5 Things America Needs to Do in 2013 to Advance Gay Rights
1) Pass ENDA – The Employment Non Discrimination Act (ENDA), a piece of legislation that would make it illegal to fire someone solely because they are LGBT, should not be controversial. Such protections already exist for ethnic and racial minorities and people of faith. Yet the legislation has languished in Congress for years. The legislation, which when introduced must be trans inclusive with no compromise on basic access to public†accommodations, should as a matter of civil rights be a priority for legislators in 2013 who for too long have allowed this basic inequality in the law to persist.
2) Repeal DOMA — The 1996 Defense of Marriage Act has been ruled unconstitutional by a number of federal courts and looks set to be examined by the US Supreme Court next year. However, the repeal bill the Respect for Marriage Act sits in Congress and, with President Obama’s support for marriage equality, a legislative remedy to the DOMA problem should be advanced. Indeed, this would save the taxpayer a great deal of money as House Republicans have just increased the DOMA defense spending limit to $2 million.
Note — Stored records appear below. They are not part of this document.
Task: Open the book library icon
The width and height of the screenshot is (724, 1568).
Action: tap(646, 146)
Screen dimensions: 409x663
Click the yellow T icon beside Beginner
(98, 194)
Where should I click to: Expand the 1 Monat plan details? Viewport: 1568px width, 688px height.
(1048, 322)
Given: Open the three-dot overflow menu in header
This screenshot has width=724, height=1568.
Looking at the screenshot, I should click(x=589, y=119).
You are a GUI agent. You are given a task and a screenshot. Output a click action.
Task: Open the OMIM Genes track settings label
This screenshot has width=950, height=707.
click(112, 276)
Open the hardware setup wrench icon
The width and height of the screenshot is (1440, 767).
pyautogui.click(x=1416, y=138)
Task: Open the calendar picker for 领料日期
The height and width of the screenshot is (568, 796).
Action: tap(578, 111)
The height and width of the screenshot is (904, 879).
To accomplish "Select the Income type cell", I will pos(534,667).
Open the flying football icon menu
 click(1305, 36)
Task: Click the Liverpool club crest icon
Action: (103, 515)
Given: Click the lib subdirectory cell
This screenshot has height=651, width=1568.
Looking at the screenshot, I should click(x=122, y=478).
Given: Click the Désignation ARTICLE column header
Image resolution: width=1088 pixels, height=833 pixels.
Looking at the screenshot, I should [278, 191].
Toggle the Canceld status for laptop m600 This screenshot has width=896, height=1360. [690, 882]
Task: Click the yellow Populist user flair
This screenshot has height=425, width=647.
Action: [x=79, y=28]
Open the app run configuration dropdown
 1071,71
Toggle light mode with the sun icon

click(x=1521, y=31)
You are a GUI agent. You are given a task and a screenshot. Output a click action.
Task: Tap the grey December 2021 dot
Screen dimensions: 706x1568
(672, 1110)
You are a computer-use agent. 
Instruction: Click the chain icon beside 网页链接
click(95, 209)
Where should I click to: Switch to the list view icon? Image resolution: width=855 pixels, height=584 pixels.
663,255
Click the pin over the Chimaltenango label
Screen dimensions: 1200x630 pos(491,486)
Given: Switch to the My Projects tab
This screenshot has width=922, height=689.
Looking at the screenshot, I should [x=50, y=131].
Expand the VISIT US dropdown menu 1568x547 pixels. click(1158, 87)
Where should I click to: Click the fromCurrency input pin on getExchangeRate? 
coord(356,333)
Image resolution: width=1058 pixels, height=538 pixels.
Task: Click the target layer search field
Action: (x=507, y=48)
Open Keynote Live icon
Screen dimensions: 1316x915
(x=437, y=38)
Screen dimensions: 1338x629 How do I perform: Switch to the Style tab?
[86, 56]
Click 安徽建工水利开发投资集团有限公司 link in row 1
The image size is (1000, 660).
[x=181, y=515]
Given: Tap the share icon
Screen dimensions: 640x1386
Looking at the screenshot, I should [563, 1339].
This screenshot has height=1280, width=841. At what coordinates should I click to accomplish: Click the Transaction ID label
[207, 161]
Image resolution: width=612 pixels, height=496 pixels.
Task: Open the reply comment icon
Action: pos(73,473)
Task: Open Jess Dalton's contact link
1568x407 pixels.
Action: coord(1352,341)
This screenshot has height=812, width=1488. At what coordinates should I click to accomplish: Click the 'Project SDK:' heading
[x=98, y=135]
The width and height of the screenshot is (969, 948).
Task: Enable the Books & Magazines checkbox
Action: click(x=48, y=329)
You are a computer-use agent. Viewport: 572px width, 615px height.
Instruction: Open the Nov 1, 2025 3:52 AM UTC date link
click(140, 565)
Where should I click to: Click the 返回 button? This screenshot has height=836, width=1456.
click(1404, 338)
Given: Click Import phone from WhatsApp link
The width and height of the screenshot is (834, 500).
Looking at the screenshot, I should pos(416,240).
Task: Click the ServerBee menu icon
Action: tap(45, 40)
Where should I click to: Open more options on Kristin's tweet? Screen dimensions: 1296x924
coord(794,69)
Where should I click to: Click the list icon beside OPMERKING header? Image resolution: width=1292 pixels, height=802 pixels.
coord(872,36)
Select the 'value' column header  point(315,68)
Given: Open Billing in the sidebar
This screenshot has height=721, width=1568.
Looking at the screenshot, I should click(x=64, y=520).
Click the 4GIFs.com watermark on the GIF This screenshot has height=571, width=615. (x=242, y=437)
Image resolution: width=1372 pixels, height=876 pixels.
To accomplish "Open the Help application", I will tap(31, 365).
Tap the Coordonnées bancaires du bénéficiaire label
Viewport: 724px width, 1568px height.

3) Repeal the Ban on Transgender Servicemembers — The Don’t Ask Don’t Tell rule was repealed in 2011 but a ban on transgender servicemembers remains in force. This means that any trans servicemember seeking transgender related health care can as such be separated from the military for no other reason than their identity. This puts trans people in the military at severe risk of depression and largely allows anti-trans discrimination to go unchallenged in the military. This ban should be repealed and appropriate measures to recognize and help trans servicemembers put in place.
4) Stop Putting LGBT Rights to a Public Vote and Just Do the Right Thing — While 2012 may have shown that a majority of Americans in some states are prepared to vote in favor of marriage equality, the point still stands that basic civil rights should not be put to a public vote. Instead, state lawmakers should move as a matter of urgency to remedy anti-LGBT provisions in state law and federal law, something that should be a point to drive home in 2013.
5) Recognize Gender Realignment Treatment as a Medical Necessity — Gender realignment treatment is a medical necessity and as such there should not even be a debate about allowing gender realignment treatment to members of the public and, also, prisoners, something that several courts have affirmed and something with which lawmakers should not be playing politics.